Page 40 of The Dollmaker


  “It won’t allus be like this.” She stopped. How many times had she said that to Reuben when they worked the corn together, hill by hill, row by row. He had hoed while she had plowed, and they had gathered the corn together, two rows for them, two rows for John. Once, when he was little, he had cried when Silas Kennedy, it was then, had taken half their corn. She had comforted, “It won’t allus be like this.” She rubbed her arm hard across her forehead; his childhood had gone and the “this” was with him still.

  Or was it the “this”? The trouble was that he was Reuben the same as she was Gertie. If she had taken her mother’s Christ and Battle John’s God and learned to crochet instead of whittle, and loved the Icy Heart and had never tried to talk to Mrs. Whittle … Keep shut, keep shut, like the tool-and-die man’s rabbit. If she had walked straight down the alley the day the gospel woman came, just watching Mrs. Daly as Mrs. Bommarita had watched, Mr. Daly wouldn’t have been mad at her and have taken it out on Reuben. The sins of the fathers …

  She put her hand on his shoulder, and though he buried himself still more deeply under the bed clothing, she bent her face close to him and spoke in a low voice. “Reuben, it’s all your ole fool mammie’s fault like you said. I’ve been stiff-necked an stubborn in the face uv …” What? She couldn’t say God. “Honey, try harder to be like th rest—tu run with th rest—it’s easier, an you’ll be happier in th end—I guess.”

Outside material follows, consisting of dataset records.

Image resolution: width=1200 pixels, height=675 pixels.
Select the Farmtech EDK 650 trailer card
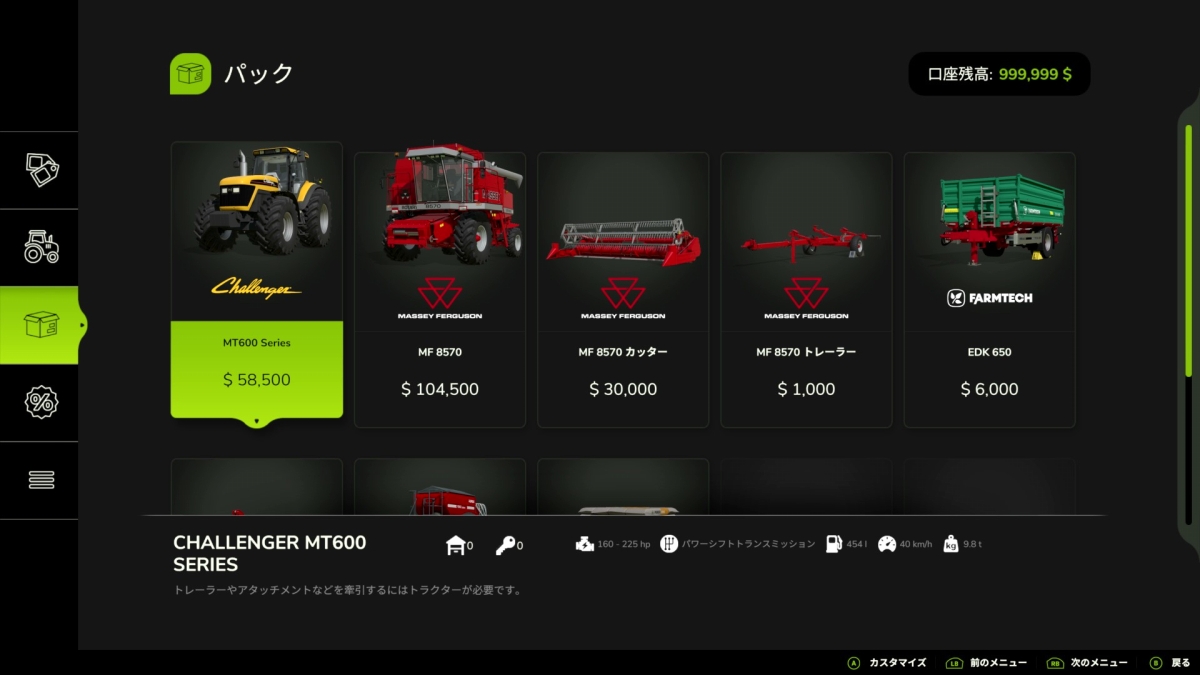(990, 290)
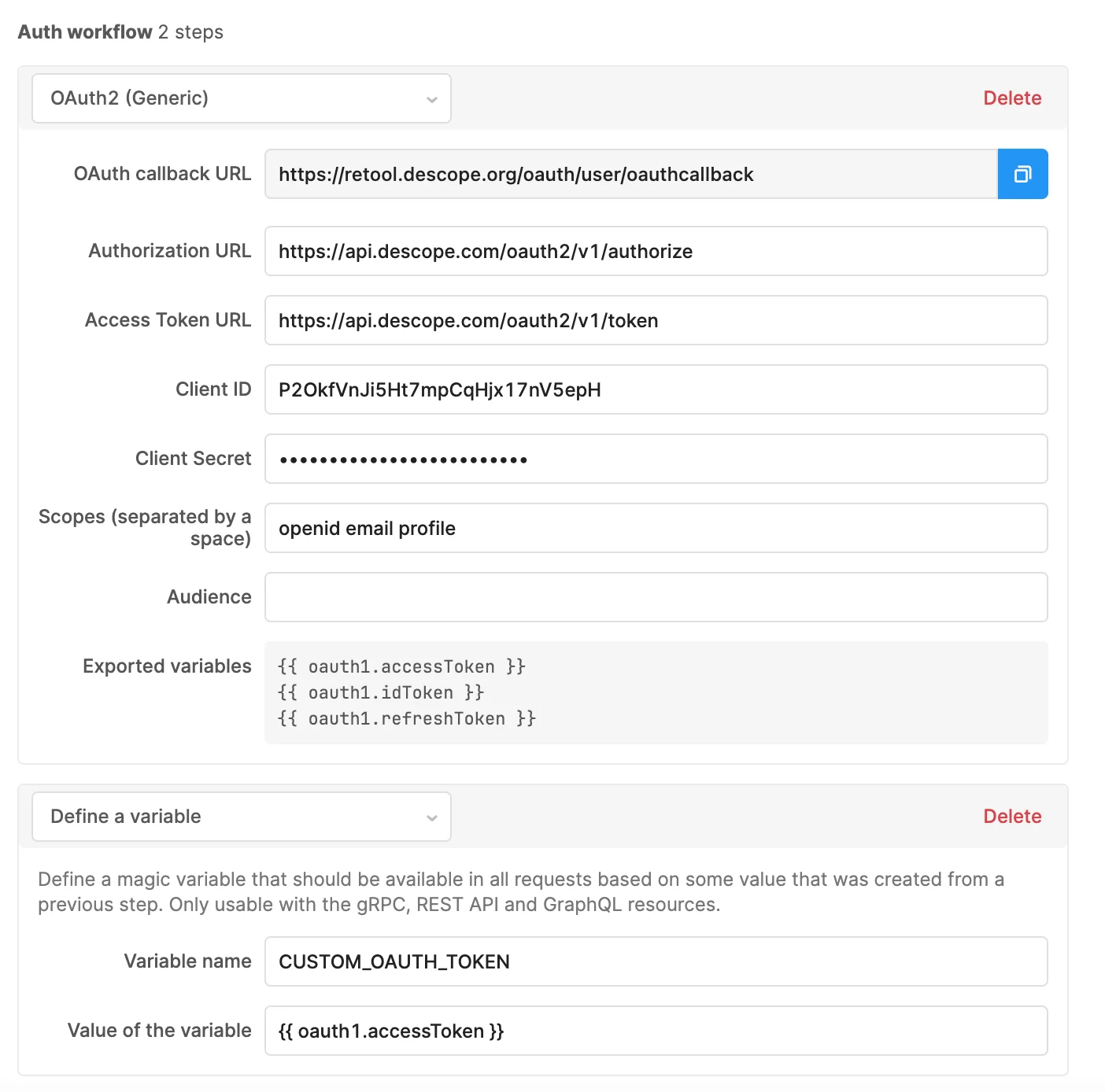1105x1092 pixels.
Task: Copy the OAuth callback URL
Action: [x=1022, y=174]
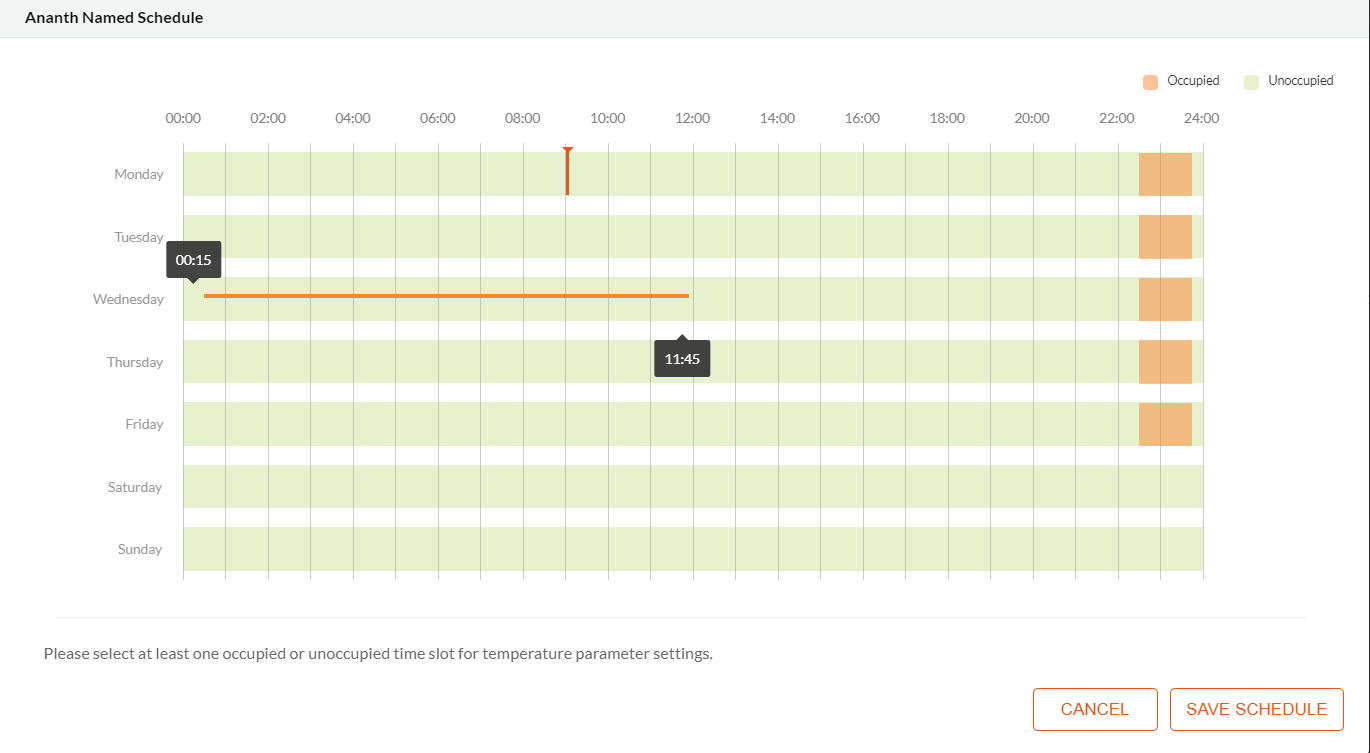Screen dimensions: 1370x753
Task: Click the Occupied legend text
Action: click(1193, 80)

  He never answered, but after a little space of silence she struggled on. “Reuben—recollect that creek at home—th one below th cove where you seed th bear? Recollect how them rocks way up high, by th bluff at th beginnens uv th creek, was rough an all shapes an sizes? An recollect th little round rocks down at the mouth by th river? They was mighty nigh all alike an round an smooth. They got that-away abangen agin one another a comen down th creek in th fallovers an …” She choked—she was no rabbit to beget rabbits. She remembered the look of Reuben’s face in the alley, and went on: “Nobody asked them rocks did they want to be smooth an all alike. You might like playen with a toy gun. Try it.”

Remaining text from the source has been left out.